> _EXERCISE DETAILS_
Locate "The image size is (1489, 812)." in the listing below, then output the line holding it and every line after it, exactly and with nothing else.

> _RECORDS FOR THIS TASK_

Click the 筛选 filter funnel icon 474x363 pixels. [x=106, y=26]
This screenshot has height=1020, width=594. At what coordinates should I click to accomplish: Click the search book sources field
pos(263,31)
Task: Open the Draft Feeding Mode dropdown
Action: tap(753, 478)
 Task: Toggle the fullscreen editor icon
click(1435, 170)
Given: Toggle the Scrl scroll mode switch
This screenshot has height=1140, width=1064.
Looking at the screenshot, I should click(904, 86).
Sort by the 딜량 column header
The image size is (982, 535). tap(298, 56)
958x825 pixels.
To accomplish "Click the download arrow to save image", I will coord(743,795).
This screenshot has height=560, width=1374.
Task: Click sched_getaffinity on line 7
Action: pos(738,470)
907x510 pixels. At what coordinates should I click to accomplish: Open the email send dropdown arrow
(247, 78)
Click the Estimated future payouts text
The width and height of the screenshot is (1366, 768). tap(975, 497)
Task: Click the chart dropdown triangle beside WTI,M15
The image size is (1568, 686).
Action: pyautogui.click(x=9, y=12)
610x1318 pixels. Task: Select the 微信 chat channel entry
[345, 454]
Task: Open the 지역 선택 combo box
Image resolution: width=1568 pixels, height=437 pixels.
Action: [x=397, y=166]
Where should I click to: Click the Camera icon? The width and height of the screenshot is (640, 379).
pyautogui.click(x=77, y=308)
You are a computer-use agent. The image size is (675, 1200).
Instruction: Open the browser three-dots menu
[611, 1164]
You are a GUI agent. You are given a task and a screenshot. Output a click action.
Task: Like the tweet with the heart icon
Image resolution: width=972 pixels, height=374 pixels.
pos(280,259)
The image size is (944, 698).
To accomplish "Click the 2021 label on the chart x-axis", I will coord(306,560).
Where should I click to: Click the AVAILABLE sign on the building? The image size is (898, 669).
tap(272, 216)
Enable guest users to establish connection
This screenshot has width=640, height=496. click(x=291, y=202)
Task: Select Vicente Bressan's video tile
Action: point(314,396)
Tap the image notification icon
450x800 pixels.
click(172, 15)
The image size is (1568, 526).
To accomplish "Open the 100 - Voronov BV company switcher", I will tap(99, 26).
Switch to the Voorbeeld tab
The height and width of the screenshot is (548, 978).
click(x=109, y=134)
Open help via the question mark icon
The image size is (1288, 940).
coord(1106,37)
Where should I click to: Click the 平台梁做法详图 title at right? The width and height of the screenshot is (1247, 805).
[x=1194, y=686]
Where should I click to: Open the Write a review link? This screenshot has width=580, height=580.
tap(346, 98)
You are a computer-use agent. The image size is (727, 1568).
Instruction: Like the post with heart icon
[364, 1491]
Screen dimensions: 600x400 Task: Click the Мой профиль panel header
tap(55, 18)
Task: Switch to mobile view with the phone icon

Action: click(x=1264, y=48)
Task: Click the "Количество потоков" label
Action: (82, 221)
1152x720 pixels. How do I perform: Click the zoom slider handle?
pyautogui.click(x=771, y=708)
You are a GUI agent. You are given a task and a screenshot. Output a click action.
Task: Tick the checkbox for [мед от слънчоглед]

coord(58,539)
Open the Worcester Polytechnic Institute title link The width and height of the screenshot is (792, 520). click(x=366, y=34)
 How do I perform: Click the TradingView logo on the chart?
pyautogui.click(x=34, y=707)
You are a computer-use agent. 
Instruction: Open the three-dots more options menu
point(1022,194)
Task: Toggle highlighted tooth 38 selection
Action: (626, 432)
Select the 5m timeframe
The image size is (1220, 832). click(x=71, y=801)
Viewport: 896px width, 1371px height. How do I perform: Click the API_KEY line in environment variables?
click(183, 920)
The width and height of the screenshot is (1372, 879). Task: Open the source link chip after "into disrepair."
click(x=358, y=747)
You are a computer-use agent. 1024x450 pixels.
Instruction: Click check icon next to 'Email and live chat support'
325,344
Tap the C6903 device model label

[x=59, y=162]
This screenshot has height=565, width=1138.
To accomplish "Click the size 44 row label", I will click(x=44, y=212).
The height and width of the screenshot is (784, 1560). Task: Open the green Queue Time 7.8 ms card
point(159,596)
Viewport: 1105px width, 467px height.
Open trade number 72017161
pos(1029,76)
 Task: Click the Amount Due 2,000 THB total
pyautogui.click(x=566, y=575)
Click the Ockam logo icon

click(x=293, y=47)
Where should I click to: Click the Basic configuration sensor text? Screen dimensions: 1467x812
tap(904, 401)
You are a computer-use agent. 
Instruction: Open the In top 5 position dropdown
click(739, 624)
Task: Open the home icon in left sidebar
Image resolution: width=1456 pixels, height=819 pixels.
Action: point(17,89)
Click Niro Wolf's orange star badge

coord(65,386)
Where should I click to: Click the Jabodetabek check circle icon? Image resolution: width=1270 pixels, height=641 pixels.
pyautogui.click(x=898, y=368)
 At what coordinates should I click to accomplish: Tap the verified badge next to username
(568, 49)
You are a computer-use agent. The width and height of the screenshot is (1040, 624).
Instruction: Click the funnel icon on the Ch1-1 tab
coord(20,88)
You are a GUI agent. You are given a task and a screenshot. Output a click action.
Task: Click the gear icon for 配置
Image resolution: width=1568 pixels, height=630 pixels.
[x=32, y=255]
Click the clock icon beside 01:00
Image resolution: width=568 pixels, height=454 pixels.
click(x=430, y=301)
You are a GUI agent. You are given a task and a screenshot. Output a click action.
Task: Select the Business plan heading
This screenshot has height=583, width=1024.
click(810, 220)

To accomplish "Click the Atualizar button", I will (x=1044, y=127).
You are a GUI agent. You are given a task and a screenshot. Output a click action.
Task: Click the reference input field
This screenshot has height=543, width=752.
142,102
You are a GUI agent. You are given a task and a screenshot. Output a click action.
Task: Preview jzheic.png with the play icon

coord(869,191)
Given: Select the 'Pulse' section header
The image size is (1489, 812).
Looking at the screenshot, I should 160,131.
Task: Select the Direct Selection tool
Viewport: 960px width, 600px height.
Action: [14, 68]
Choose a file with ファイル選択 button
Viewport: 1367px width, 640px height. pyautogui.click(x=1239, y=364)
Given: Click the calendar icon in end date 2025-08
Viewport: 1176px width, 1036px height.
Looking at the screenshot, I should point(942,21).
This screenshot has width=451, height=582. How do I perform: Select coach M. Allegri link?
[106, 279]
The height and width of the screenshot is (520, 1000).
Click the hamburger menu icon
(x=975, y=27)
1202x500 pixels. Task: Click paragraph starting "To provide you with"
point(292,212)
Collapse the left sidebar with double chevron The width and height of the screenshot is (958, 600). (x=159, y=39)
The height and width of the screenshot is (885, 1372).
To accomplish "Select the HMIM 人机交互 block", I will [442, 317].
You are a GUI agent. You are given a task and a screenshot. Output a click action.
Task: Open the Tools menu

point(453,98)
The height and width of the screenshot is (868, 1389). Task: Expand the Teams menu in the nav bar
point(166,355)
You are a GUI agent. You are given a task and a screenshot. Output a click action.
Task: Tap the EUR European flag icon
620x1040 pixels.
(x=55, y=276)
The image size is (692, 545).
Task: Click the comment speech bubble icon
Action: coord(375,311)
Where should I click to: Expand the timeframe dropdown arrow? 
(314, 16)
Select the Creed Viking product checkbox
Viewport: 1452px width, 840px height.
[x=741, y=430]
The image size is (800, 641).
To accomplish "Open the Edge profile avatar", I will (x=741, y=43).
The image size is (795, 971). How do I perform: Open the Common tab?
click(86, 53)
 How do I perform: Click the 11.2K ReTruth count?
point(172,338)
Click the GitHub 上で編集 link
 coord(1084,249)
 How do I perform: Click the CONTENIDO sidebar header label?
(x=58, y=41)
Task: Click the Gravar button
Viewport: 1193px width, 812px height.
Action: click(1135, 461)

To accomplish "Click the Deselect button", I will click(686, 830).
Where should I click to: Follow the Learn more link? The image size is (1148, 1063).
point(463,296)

> _FINISHED EXERCISE_
The image size is (1489, 812).
Looking at the screenshot, I should 160,131.
Task: Select the Direct Selection tool
Viewport: 960px width, 600px height.
Action: [14, 68]
Choose a file with ファイル選択 button
Viewport: 1367px width, 640px height. pyautogui.click(x=1239, y=364)
Given: Click the calendar icon in end date 2025-08
Viewport: 1176px width, 1036px height.
Looking at the screenshot, I should point(942,21).
This screenshot has width=451, height=582. How do I perform: Select coach M. Allegri link?
[106, 279]
The height and width of the screenshot is (520, 1000).
Click the hamburger menu icon
(x=975, y=27)
1202x500 pixels. Task: Click paragraph starting "To provide you with"
point(292,212)
Collapse the left sidebar with double chevron The width and height of the screenshot is (958, 600). (x=159, y=39)
The height and width of the screenshot is (885, 1372).
To accomplish "Select the HMIM 人机交互 block", I will [442, 317].
You are a GUI agent. You are given a task and a screenshot. Output a click action.
Task: Open the Tools menu

point(453,98)
The height and width of the screenshot is (868, 1389). Task: Expand the Teams menu in the nav bar
point(166,355)
You are a GUI agent. You are given a task and a screenshot. Output a click action.
Task: Tap the EUR European flag icon
620x1040 pixels.
(x=55, y=276)
The image size is (692, 545).
Task: Click the comment speech bubble icon
Action: coord(375,311)
Where should I click to: Expand the timeframe dropdown arrow? 
(314, 16)
Select the Creed Viking product checkbox
Viewport: 1452px width, 840px height.
[x=741, y=430]
The image size is (800, 641).
To accomplish "Open the Edge profile avatar", I will (x=741, y=43).
The image size is (795, 971). How do I perform: Open the Common tab?
click(86, 53)
 How do I perform: Click the 11.2K ReTruth count?
point(172,338)
Click the GitHub 上で編集 link
 coord(1084,249)
 How do I perform: Click the CONTENIDO sidebar header label?
(x=58, y=41)
Task: Click the Gravar button
Viewport: 1193px width, 812px height.
Action: click(1135, 461)

To accomplish "Click the Deselect button", I will click(686, 830).
Where should I click to: Follow the Learn more link? The image size is (1148, 1063).
point(463,296)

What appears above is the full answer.